Problem statement: In the records that follow, show each line where the word "text" is present.

Entries supplied:
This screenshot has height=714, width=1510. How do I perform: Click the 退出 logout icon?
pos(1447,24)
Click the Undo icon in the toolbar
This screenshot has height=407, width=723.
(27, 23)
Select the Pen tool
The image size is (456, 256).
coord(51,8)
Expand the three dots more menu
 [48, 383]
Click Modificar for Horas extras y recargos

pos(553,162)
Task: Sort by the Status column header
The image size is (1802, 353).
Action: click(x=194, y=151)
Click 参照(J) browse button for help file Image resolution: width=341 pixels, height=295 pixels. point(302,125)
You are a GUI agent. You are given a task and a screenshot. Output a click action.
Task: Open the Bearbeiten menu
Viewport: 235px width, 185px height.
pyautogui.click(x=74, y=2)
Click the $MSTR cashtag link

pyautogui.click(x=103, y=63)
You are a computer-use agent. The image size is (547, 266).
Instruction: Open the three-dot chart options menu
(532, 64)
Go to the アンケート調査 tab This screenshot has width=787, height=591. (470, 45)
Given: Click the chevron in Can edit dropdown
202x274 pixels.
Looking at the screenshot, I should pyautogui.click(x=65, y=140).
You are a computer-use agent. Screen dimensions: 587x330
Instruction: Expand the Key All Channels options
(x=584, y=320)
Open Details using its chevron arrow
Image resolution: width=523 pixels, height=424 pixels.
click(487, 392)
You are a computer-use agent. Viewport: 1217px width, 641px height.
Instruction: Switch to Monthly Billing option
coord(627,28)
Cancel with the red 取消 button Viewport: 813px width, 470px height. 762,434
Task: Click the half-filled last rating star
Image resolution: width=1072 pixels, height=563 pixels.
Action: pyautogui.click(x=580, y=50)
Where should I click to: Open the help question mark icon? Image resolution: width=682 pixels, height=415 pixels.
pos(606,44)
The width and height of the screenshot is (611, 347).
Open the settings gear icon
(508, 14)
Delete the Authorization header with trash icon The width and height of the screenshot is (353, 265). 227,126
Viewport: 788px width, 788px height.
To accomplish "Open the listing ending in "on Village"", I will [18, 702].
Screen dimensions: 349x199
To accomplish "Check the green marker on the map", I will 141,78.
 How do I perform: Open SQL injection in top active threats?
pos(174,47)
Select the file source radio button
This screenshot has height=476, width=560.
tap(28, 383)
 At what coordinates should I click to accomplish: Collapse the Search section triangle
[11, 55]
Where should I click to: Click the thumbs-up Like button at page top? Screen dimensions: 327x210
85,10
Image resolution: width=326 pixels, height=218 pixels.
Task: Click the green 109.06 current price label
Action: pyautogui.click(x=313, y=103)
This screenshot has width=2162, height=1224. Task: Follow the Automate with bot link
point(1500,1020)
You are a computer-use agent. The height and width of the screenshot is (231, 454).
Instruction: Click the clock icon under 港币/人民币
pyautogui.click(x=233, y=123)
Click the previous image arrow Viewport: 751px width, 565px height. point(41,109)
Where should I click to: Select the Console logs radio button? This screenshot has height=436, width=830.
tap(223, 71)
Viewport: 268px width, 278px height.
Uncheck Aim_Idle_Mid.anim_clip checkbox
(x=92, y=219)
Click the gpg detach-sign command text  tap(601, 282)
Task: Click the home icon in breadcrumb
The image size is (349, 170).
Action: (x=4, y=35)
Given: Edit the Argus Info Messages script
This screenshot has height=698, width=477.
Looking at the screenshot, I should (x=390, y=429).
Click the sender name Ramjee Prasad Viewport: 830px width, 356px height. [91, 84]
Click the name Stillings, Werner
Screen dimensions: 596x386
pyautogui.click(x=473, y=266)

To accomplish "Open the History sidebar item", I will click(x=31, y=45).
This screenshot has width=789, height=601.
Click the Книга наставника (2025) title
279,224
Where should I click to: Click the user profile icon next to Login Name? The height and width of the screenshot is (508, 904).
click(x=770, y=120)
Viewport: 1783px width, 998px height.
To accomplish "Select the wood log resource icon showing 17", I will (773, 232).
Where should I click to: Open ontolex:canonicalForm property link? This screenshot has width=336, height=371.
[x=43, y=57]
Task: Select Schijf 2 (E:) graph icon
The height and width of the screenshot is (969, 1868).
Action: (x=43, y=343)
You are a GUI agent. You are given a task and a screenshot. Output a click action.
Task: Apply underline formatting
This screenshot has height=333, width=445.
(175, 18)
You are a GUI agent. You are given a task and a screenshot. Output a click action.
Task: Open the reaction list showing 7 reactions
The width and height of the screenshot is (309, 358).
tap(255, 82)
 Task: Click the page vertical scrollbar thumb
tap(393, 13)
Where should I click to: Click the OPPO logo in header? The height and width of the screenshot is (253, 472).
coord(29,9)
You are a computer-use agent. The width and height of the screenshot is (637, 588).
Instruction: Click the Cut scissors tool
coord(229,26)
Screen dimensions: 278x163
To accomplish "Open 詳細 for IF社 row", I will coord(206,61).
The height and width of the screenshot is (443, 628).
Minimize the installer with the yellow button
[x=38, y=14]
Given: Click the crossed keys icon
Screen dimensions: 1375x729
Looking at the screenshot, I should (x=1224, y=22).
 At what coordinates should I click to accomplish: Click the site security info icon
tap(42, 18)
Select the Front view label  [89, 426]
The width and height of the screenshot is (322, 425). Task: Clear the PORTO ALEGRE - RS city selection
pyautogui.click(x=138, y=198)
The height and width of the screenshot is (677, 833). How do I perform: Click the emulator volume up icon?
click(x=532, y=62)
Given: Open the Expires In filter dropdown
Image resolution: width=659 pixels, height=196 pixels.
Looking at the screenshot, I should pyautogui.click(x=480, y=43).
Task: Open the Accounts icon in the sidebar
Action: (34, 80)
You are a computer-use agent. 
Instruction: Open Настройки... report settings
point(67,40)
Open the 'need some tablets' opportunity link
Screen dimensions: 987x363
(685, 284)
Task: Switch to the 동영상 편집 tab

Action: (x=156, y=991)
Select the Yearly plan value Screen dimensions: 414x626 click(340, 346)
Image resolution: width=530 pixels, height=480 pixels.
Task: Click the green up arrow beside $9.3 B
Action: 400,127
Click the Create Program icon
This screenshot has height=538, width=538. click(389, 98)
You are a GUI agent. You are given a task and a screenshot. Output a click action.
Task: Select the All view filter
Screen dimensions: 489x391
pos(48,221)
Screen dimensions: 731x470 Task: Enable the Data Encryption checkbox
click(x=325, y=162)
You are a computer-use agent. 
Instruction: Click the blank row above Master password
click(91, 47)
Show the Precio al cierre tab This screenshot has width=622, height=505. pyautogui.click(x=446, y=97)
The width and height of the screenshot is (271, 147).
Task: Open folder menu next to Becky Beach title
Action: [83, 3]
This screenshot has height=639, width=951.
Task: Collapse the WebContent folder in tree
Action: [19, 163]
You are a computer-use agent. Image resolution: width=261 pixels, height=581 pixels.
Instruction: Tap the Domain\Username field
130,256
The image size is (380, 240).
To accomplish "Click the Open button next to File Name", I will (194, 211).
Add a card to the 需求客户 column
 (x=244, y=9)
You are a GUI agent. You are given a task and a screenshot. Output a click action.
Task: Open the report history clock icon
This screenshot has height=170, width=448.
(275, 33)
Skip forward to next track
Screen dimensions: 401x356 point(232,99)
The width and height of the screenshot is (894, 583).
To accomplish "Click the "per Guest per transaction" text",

Result:
Click the gpg detach-sign command text  tap(601, 282)
To accomplish "Click the "per Guest per transaction" text",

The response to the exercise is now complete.